Мадам Ландр поцеловала его в лоб и посмотрела неторопливым приветливым взглядом. Она была вся такая - неторопливая и приветливая.

- Милый мальчик, я так рада за вас с Катюшей. У меня было иначе: покойный адмирал ушел в Средиземное море через две недели после нашей свадьбы.

Она вздохнула, но не добавила, что прекрасно провела два месяца на Крите, видясь с лейтенантом Ландром через день.

- Мне так грустно, что Катюша уедет. И решила уехать в деревню, мне трудно привыкнуть к мысли, что в доме будет так пусто без моей птички.

Она опять вздохнула. Княгиня Мансырева вчера ахала, как может Эмилия Ивановна отпустить дочь на Церель? Там же снаряды, аэропланы, война! Но мадам Ландр знает, что она делает: на Цереле еще никто не был убит, а ревельский дом стоит дорого; Катюша будет вынуждена принимать как замужняя дама, а одни расходы по свадьбе значительны. На Цереле приемов нет, нет их и в вологодской деревне - можно незаметно оправиться от свадьбы и вернуться в Ревель к зиме, не думая о деньгах. Коля Казанский очень мил, но он живет на жалованье. Пока он не встанет на ноги, надо быть осторожной.

Мичман Казанский понес какую-то чепуху о немцах, о войне, о Цереле, о марципанах, слушая сквозь свои слова, не застучат ли легкие каблучки.

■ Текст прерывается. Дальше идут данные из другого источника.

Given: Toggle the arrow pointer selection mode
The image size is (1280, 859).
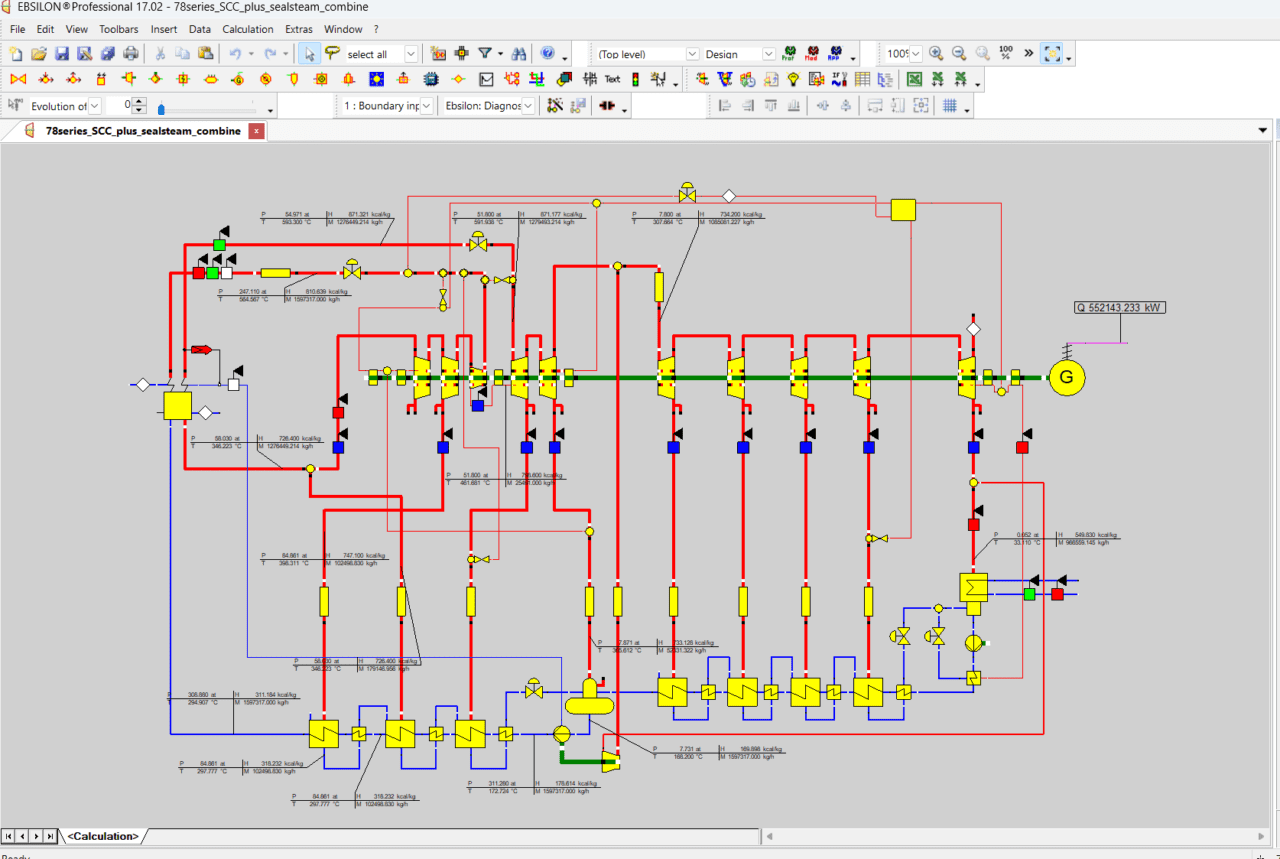Looking at the screenshot, I should point(310,54).
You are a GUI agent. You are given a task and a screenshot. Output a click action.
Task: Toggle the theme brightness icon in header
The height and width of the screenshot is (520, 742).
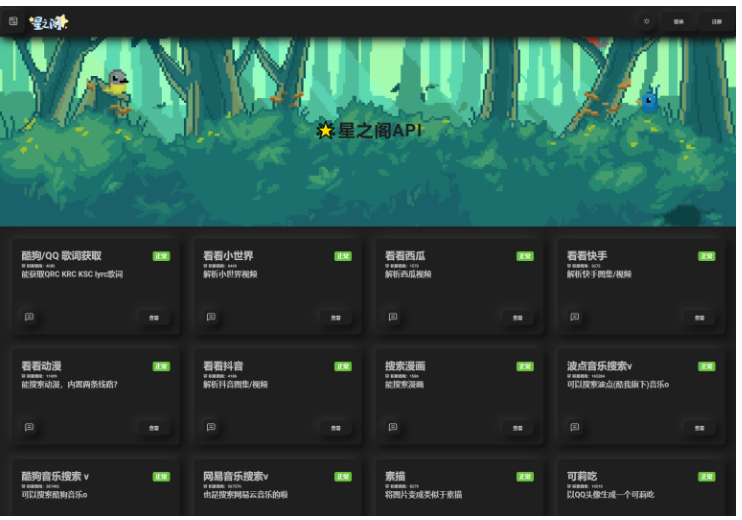tap(646, 21)
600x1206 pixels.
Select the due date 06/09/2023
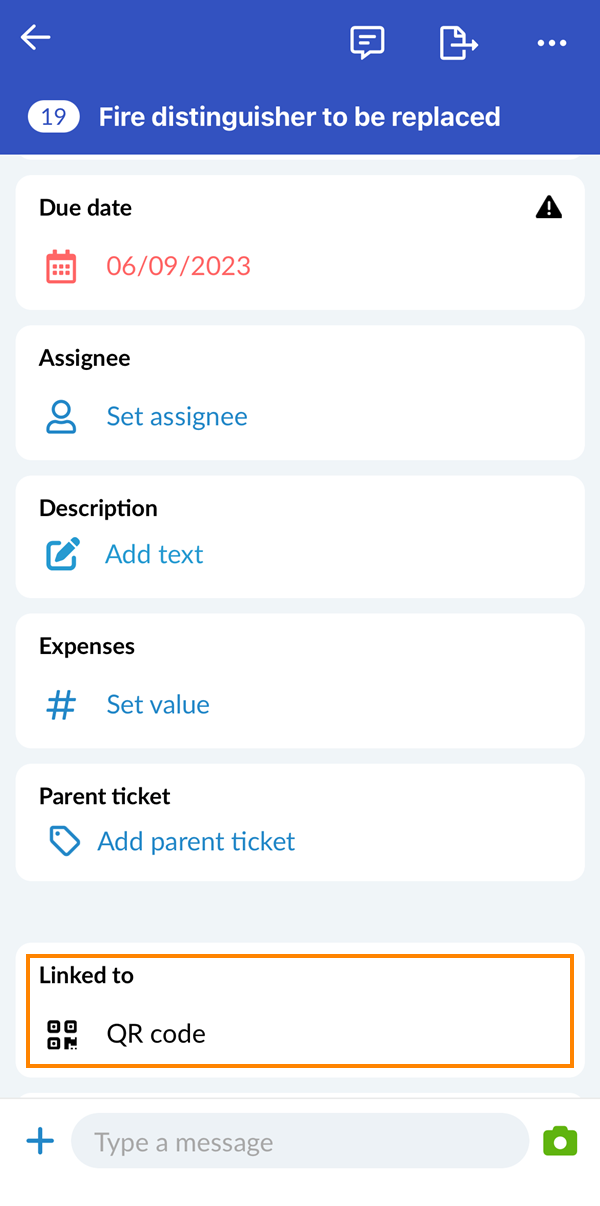[x=178, y=266]
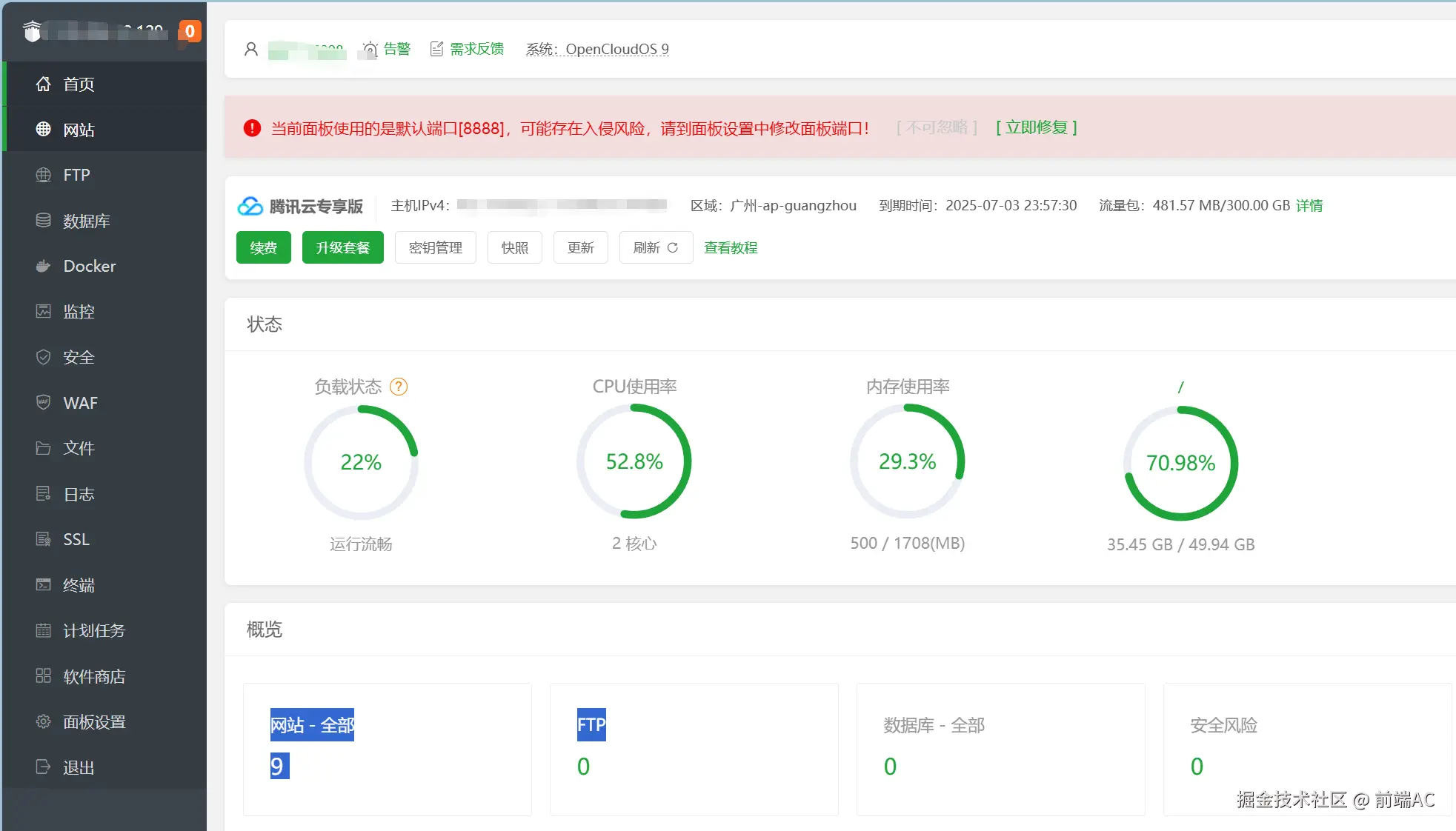This screenshot has height=831, width=1456.
Task: Click the user avatar icon in top bar
Action: (x=251, y=50)
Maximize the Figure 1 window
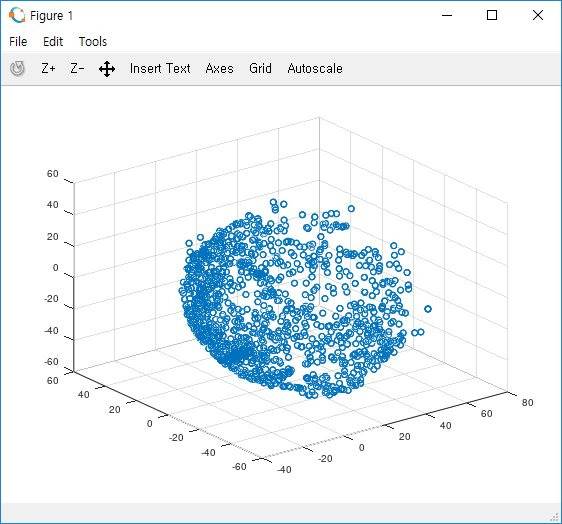The height and width of the screenshot is (524, 562). click(x=492, y=15)
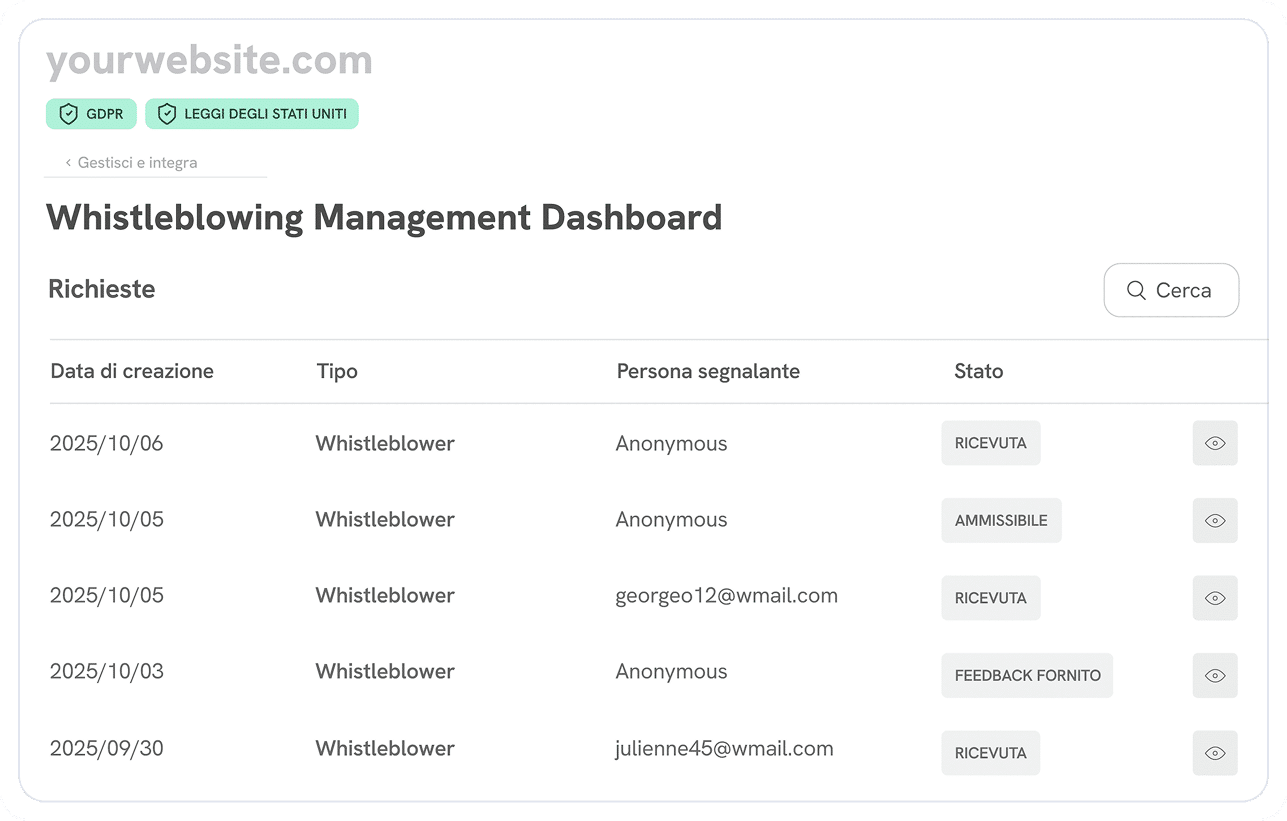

В гостиной Соня ловко и неторопливо разделяла гвоздики в вазочки - дура девка возится с цветами и не идет будить Катюшу. Мадам Ландр внимательно смотрела ему в глаза, сочувственно кивала головой и думала о желтом чемодане в передней. Коля Казанский положительно поглупел от счастья, приехал с батареи сюда, как домой. В доме много свободных комнат, но нельзя же оставлять молодого человека жить в доме, где девушка? О чем он думает? Удивительно бестактная молодежь.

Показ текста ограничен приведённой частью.